La parola bersagliere era già stata usata da un corpo civico (guide) di Brescia nel 1805,
sciolto senza aver partecipato a fatti d'arme.
Quando, nell'organico dei reggimenti provinciali, i cacciatori scendono ad una compagnia
sola nel terzo battaglione (problemi legati al reperimento d'uomini), il segretario alla
guerra Pes di Villamarina cerca di correre ai ripari proponendo lo studio del suo sottoposto
La Marmora sulle altre fanterie europee. Tuttavia la scarsità di fondi in cui si dibatte il
Regno, non permette neanche l'abbozzo del progetto.

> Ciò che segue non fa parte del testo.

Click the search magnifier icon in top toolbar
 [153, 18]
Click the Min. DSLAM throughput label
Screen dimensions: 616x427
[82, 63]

Nel 1835 La Marmora, ritenendo che i tempi siano ormai maturi, presenta direttamente al Re
la sua proposizione, ottenendone un'inaspettata accoglienza. Carlo Alberto, stufo dei continui
stravolgimenti che il Pes porta al suo esercito, senza neanche esserne avvisato (anche per
motivi finanziari), accetta il progetto e ne ordina l'adozione. Così il 30 gennaio 1836
la dottrina d'impiego dei futuri bersaglieri prende corpo: "compiere guerra minuta, avanguardia
o esplorazione, fiancheggiamento, infestare le comunicazioni e i convogli nemici, andare per
siti montuosi alla scoperta di facili piste anche sul confine".
Regia Guardia di Finanza
La Guardia Doganale assunse nel 1881 la denominazione di "Regia Guardia di Finanza", che meglio
corrispondeva alla fisionomia istituzionale del Corpo, ormai estesa quasi integralmente alla
tutela dell'intero sistema fiscale.
Seguì un processo di graduale acquisizione di una collocazione autonoma nell'ambito
dell'amministrazione finanziaria, ed insieme di una compiuta configurazione militare,
culminata nel 1906 con la costituzione di un comando generale direttamente dipendente dal
Ministro delle Finanze, ed affidato ad un generale dell'esercito.
All'integrazione nelle forze armate corrispose anche la realizzazione di un'adeguata
organizzazione addestrativa e di una struttura operativa estesa all'intero territorio nazionale
ed alla Colonia Eritrea.
Il nuovo secolo vide pure l'acquisizione dei primi automezzi, un sostanziale potenziamento
del naviglio, la sperimentazione dell'impiego del mezzo aereo per la vigilanza costiera e la
costituzione di nuclei di sciatori.
Nel 1911 fu consegnata alla Guardia di finanza la bandiera di guerra, e quasi subito il Corpo
fu chiamato a concorrere alle operazioni per la conquista della Libia e del Dodecanneso ed
alla vigilanza costiera per la repressione del contrabbando di guerra.